Of Weddings and Wedges
In times like these, when many people's rights and benefits are shrinking, it's easy for the Right to set us at each other's throats. And if the past is any guide, that's just what we're in for, as Radical religionists fire up their engines against gay marriage. The arguments will be cast in terms of choices and morality, but what it is, make no mistake, is wedge politics.
As the attack on same sex marriage takes off, we're likely to hear all about difference: what entitles some people to the rights and benefits offered by the state -- and not others. But marriage isn't about difference. It's about a common longing to be part of communities that love and care for us. In stressed-out times, that longing for connection -- and protection -- grows particularly sharp. "Belonging's only for some," say some. "Let us in!" say scared-to-death outsiders.
Which brings us to wedge politics. It's great for the state of California to welcome a new group of people into the community of those whose partnerships the state helps and protects. Thanks to the Supreme Court of California and the movements that have pushed this issue forward, the door of belonging has been shoved open a bit. But winning marriage equality in order to access benefits and rights doesn't mean a whole heck of a lot if those longed-for benefits and rights are gurgling down the economic drain or entering the government's shredder.

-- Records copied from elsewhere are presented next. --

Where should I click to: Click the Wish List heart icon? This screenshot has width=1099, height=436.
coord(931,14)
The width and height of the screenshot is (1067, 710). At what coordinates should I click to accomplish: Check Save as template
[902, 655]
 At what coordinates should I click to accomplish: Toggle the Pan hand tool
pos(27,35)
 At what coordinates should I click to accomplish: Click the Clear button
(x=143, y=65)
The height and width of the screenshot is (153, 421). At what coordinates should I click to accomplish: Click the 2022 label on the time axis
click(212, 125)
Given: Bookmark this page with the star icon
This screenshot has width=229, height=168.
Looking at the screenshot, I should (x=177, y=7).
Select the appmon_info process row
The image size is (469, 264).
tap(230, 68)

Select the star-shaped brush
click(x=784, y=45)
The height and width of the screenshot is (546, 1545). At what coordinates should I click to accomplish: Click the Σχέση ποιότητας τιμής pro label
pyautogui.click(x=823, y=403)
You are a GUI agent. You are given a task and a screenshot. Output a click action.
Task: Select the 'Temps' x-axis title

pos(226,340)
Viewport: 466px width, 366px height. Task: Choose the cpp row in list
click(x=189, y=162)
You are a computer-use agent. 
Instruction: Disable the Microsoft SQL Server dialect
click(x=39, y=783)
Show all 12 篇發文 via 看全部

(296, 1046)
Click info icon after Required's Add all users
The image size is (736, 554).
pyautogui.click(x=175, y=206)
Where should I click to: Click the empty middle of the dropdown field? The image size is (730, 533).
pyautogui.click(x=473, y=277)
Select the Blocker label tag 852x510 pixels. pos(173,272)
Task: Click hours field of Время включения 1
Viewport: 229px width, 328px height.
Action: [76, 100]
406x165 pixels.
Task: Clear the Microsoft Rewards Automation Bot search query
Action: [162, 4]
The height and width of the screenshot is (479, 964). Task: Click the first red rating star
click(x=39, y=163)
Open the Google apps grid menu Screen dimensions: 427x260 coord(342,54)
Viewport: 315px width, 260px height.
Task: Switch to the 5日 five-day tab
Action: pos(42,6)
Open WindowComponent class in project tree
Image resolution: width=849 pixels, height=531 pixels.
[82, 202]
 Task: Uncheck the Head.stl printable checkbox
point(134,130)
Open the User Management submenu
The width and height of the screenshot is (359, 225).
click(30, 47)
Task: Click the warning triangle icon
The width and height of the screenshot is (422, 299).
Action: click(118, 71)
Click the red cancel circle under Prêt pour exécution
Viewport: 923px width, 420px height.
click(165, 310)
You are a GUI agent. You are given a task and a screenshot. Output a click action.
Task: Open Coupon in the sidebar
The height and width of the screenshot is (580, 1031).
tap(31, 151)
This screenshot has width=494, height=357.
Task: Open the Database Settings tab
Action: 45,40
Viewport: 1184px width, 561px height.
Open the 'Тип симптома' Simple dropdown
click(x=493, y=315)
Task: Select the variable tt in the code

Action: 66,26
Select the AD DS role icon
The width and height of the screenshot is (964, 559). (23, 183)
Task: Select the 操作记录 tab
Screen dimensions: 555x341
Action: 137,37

To counter all that rationing of rights, what's needed is strategic thinking, not just about how to defend letting some in through the benefits-door, but how to throw the door wide open. We could dis-empower the wedge-thinkers, for example, if we started with the premise that we all belong and we all have rights. Have your weddings, but lets wise up to wedges, and defend our rights to communities that love and care for all, married and unmarried.